From export to consumption growth
Two main factors in Beijing’s handling of the pandemic are behind the recovery in consumption, Larry Hu, economist at Macquarie Capital, wrote in a recent report.
For one, Beijing imposed probably the “most draconian controls in the world”, which caused a sharp economic contraction. But as helped contain the pandemic in the first instance and enabled social life to return to normalcy thereafter; now consumer spending has come back on a tailwind of production growth.
Rather than handing cash to households, Beijing forced banks to lend mostly to the corporate sector. The People’s Bank of China has lowered policy rates, provided liquidity to the banking system, and targeted small and medium-sized businesses.
In keeping with the country’s remarkable rise since the 1980s, president Xi Jinping said during the party plenum in early November that it is “entirely possible” that the economy will double again from 2020 to 2035.
Over in neighbouring Vietnam, GDP growth is expected to slow to 1.9% in 2020 and bounce back to 6.7% in 2021, the IMF estimates.
Combined with an assertive strategy to control the pandemic, stronger execution of public infrastructure investments and the rapid recovery of China, its second largest trade partner, have helped sustain the country’s growth.

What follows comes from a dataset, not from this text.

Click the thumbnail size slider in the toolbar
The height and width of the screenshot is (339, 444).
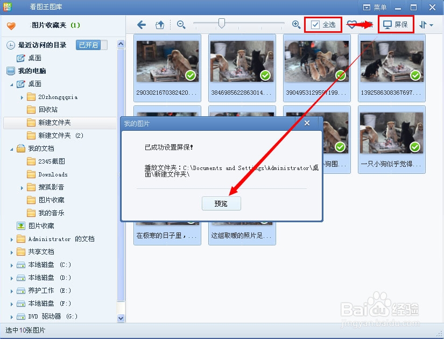(222, 24)
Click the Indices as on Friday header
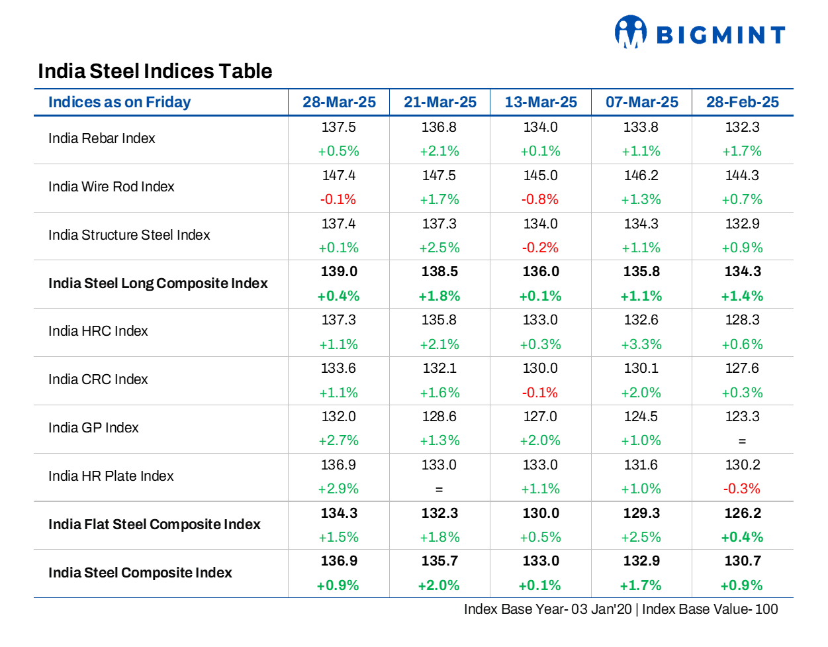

Vietnam’s trade, which has diversified from its low-tech base of textiles and footwear to higher tech manufacturing goods, remains broadly resilient, the IMF says, in line with strong global demand for pharmaceutical products and electronics.

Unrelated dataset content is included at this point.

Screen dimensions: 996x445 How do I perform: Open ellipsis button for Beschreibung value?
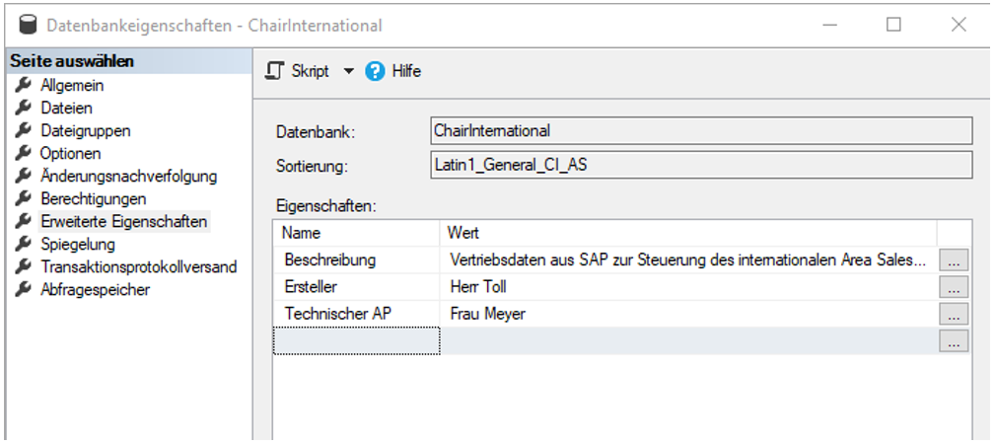click(954, 260)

Fellow manufacturing hub Bangladesh saw GDP growth slow to 3.8% in 2020, down by more than half of the previous year, following the initial stages of the Covid-19 outbreak, IMF figures show. Growth is expected to pick up moderately to 4.4% in the next fiscal year.
With lockdown lifted and external demand slowly recovering, exports and remittances are showing signs of recovery, growing by 2.6% and 49%, respectively, year-on-year in the July-to-September quarter, according to IMF figures.

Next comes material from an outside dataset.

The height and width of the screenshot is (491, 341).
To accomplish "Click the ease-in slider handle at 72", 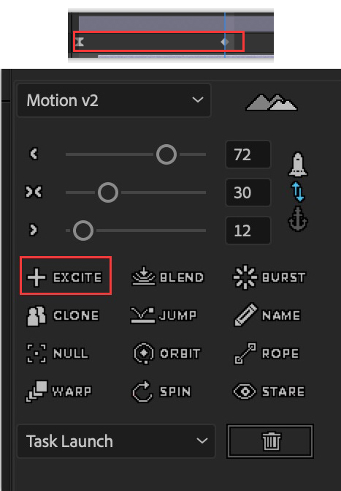I will coord(166,154).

Beijing also declared zero-duty for 97% of its Bangladeshi imports in July.
While, in developed economies, talk of renewables and mid-century carbon cutting have intensified, oil still stands at the heart of GDP growth in several developing countries. Nowhere is this more true than in the case of Guyana, where the discovery of deepwater oil fields has heralded exponential growth.
The small, historically poor Latin American country tops the IMF’s list at an expected 26.2% real GDP growth in 2020, revised down from the 2019 prediction for the year of 86%.
As an operator in three blocks in offshore Guyana, ExxonMobil has sanctioned three projects, the first of which achieved oil in December last year and is currently producing roughly 95–100,000 barrels per day.
Despite this, the IMF predicts that Guyana’s 26.2% real GDP growth will drop to 8.1% in 2021 before jumping back up to 29.5% in 2022.
In September 2018, Chinese foreign minister Wang Yi visited the Caribbean country, which pledged co-operation with China’s Belt and Road Initiative.
China-backed mining revival
By contrast, Guinea, another poor country rich in natural resources, has benefitted from its extended credit facility agreement with the IMF over the past three years, which has totalled roughly $117.6m in disbursements.
However, the country’s mining sector — bauxite and artisanal gold production in particular — is expected to grow at 18% this year, boosted by high gold prices and a faster-than-anticipated pick up in Chinese demand.
As a result, Guinea’s economy is expected to grow slightly above 5% this year and continue this trend into 2021, as mining remains robust and non-mining activity picks up, the IMF predicts.